Ten facts show how much there is to do:
  1. Global population (currently 7.5 billion) is scheduled to peak at 11.2 billion by 2100 (UN Department of Economic and Social Affairs, 2017).
  2. As many as 795 million people were still food insecure in 2015 (FAO et al., 2015).
  3. Two billion suffer from the ‘hidden hunger’ of micronutrient deficiencies.
  4. Over 1.9 billion adults are obese or overweight (IFPRI, 2016).
  5. One third of agricultural land is degraded (Status of the World’s Soil Resources, 2017)
  6. More than enough food is produced for today’s global population ( The Global Food System: an Analysis, 2016) but much is wasted and doesn't get to everyone.
  7. Of the nine 'planetary boundaries' assessed by WWF in its 2016 Living Planet Report four of these global processes have passed beyond their safe boundaries (climate change, biosphere integrity, biogeochemical flows and land-system change).
  8. Humanity currently needs the regenerative capacity of 1.6 Earths to provide the goods and services we use each year (WWF).
  9. The per capita Ecological Footprint of high-income nations dwarfs that of low- and middle-income countries (Global Footprint Network, (GFN) 2016).
  10. 1.7gha is the available per capita share of ecological biocapacity now - this will decrease with a rising population (GFN). (That means that, if we all had the same equal share of land to support ourselves it would be just 1,700,000 square kilometres each. It sounds a lot, but not when you include all the other species on the planet.)

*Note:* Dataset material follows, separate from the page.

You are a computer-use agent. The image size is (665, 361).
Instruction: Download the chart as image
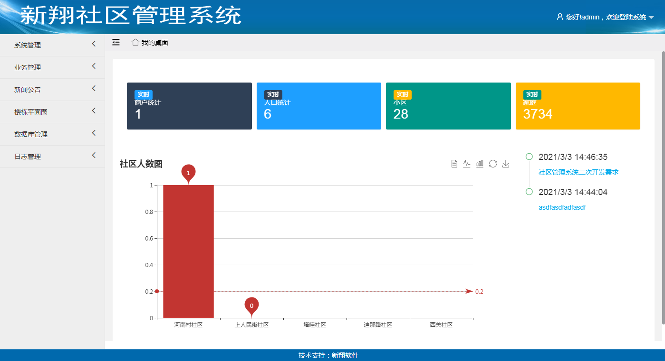click(x=506, y=164)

Global Ecological Footprint by component vs Earth’s biocapacity, 1961-2012
Global Ecological Footprint by component vs Earth’s biocapacity, 1961-2012. Carbon is the dominant component, and the largest component at the global level for 145 of the 233 countries and territories tracked in 2012, mainly due to the burning of fossil fuels. The green line represents the Earth’s capacity to produce resources and ecological services (i.e., the biocapacity). It has been rising slightly, mainly due to increased productivities in agriculture (Global Footprint Network, 2016). Data are given in global hectares ( gha).

Map: The relative ecological footprints of different countries.

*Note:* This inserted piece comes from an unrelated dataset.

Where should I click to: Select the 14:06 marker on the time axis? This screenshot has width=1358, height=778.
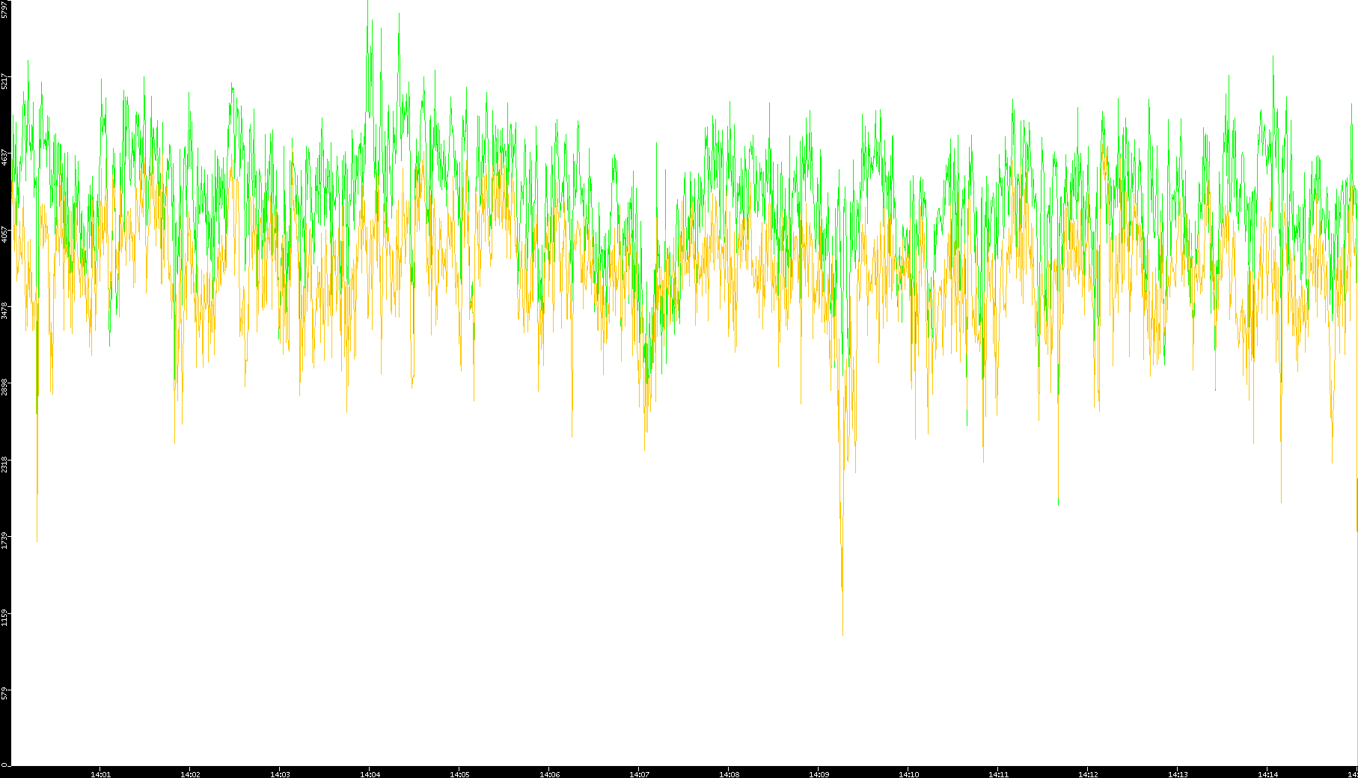click(549, 774)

The relative ecological footprints of different countries. High income countries have a much higher footprint. WWF's report says: "Consumption patterns in high-income countries result in disproportional demands on Earth’s renewable resources, often at the expense of people and nature elsewhere in the world."

As more people become wealthier and live in cities, they will expect their consumption patterns to rise. If we have to feed more people, and reduce our consumption of the Earth's resources to within planetary boundaries, what can we do?

WWF's report says: "root causes include the poverty trap, concentration of power, and lock-ins to trade, agricultural research and technology." To these I would add: ignorance of the sustainable alternatives.

Concentration of power and lock-ins to trade

Much of the problem has been analysed by the International Assessment of Agricultural Knowledge, Science and Technology for Development (IAASTD).

Their analysis argues that to increase food security we need "policies and programs to diversify diets and improve micronutrient intake; and developing and deploying existing and new technologies for the production, processing, preservation, and distribution of food".

WWF's Living Planet Report agrees, adding that we need a change of mindset – to adjust our 'systems thinking'. "For instance, individual consumers can change their purchasing behaviour, or people with greater political or economic influence can formulate strategies for policy change."

Four certainties arise from this. We need:
  1. More locally produced and varied diets;
  2. To generate less food waste;
  3. To take care of our soils;
  4. To eat less intensively-reared meat.
Why? Well, just a handful of mega-companies dominate global food production. In food trading there are only four agricultural firms: ADM, Bunge, Cargill and Louis-Dreyfus, who exert huge influence.

They affect biodiversity through massive land-use intensification and land conversion – habitat loss, and, with just a few crops, a dramatic loss of genetic diversity.

As a result, 75% of the world’s food is generated from only 12 plants and five animal species (FAO, 2004). Large-scale monoculture operations mean high volumes of chemical inputs equating to pollution, carbon emissions and soil degradation.

Grassland (23% of the Earth's surface) is ideal to retain as grazing for ruminants (since this system of farming supports the soil and sequesters carbon).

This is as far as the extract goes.